In part 1 of this series, I covered some networking basics (OSI and DoD models; layer 2 vs. layer 3; bridging, switching, and routing; Spanning Tree Protocol; and ARP and flooding). In this part, I’m going to build on those basic concepts to introduce a few more fundamental building blocks. As the series progresses, I’ll continue to build on concepts and technologies introduced in earlier sections.
In this part, we’ll discuss:
- VLAN Trunks
- Link Aggregation
I’ll start with VLANs.
Recall that in part 1 I defined a broadcast domain as all the devices and hosts that are connected by bridges or switches (which operate at layer 2, the Data Link layer, of the OSI model). This means that, by default, every host plugged into a switch will automatically be part of the same broadcast domain. But what if you wanted to have multiple broadcast domains on the same switch? A virtual LAN, aka a VLAN, allows you to have this ability. Defined in its simplest terms, a VLAN is a layer 2 broadcast domain. A switch that supports VLANs supports the ability to be “subdivided” into multiple broadcast domains. In order for traffic to pass from one VLAN to another VLAN (i.e., from one broadcast domain into another broadcast domain), a layer 3 router is needed.

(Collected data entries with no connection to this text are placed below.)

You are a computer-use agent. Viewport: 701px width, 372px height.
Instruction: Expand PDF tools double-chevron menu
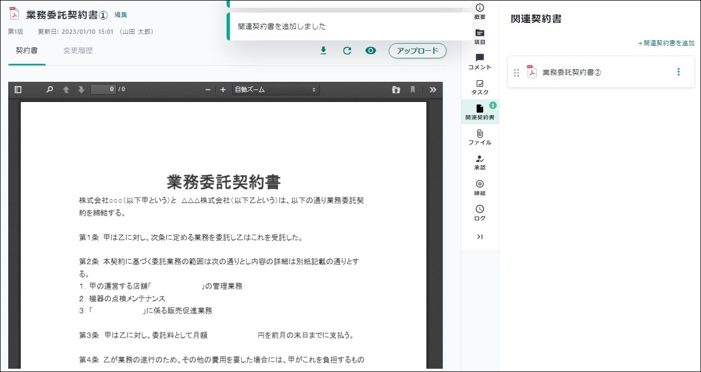point(433,89)
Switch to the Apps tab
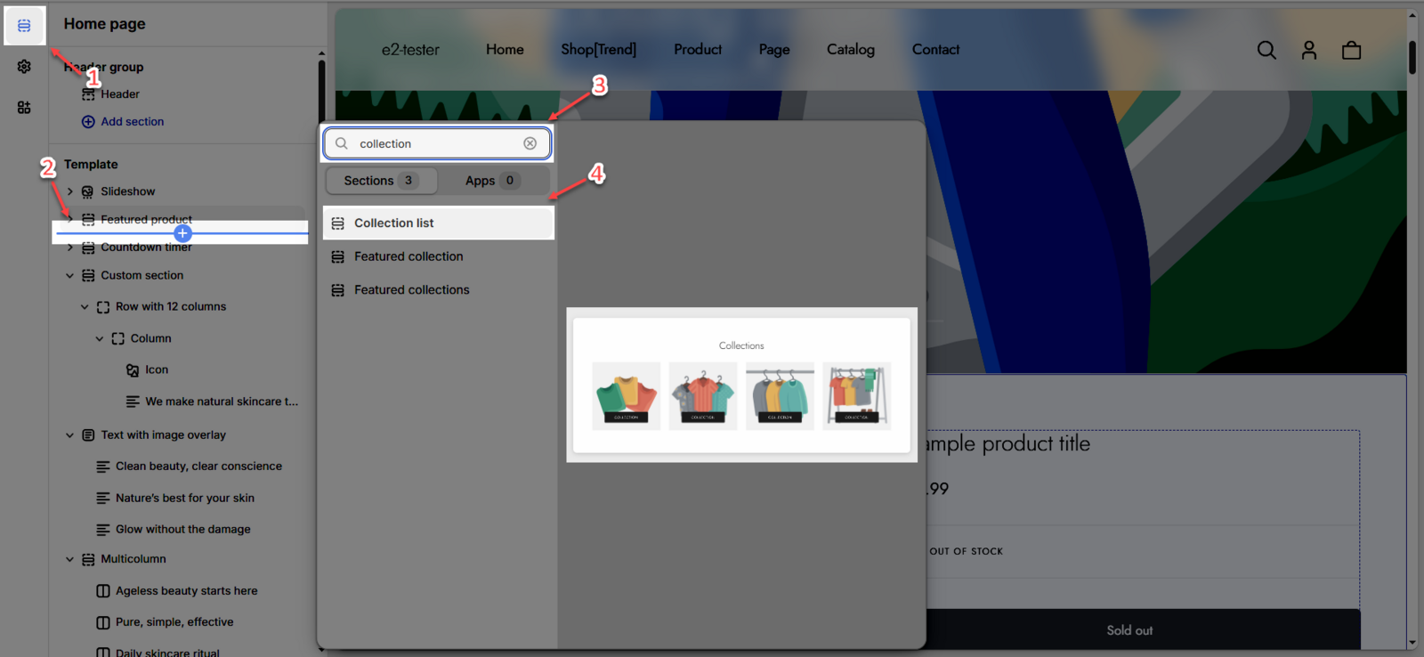 [492, 181]
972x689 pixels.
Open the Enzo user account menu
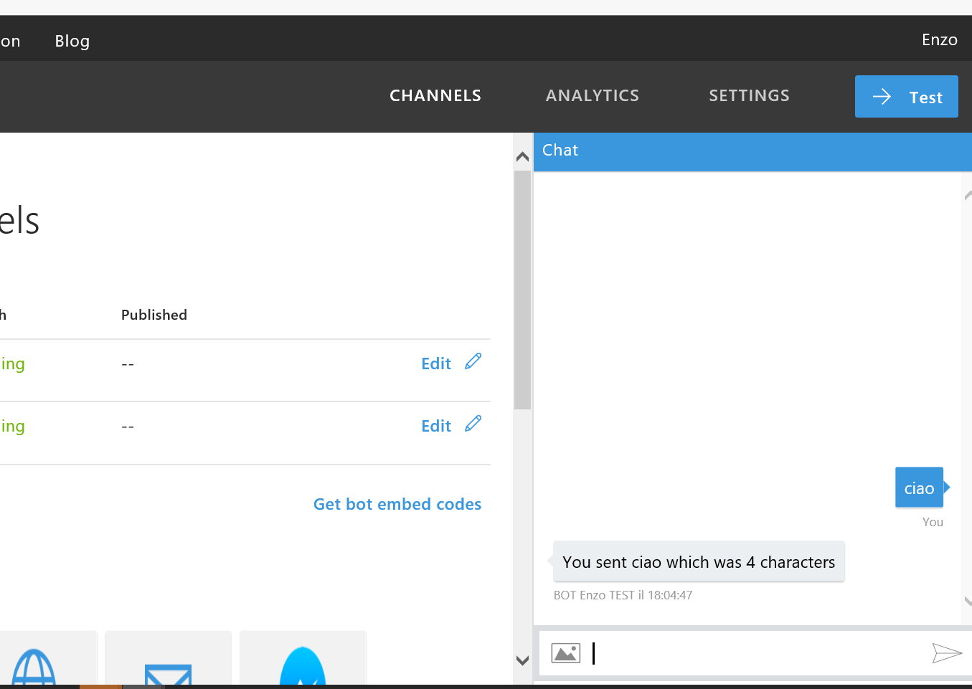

VLANs work by leveraging a 12-bit identifier in the Ethernet frame format (see here for more details). This 12-bit identifier, often referred to as the VLAN tag, allows for up to 4,094 VLANs (212 = 4,096, with all zeroes [0x000 hexadecimal] and all ones [0xFFF hexadecimal] reserved). Not all switches from all vendors support using all 4,094 VLANs; some switches might support fewer than that.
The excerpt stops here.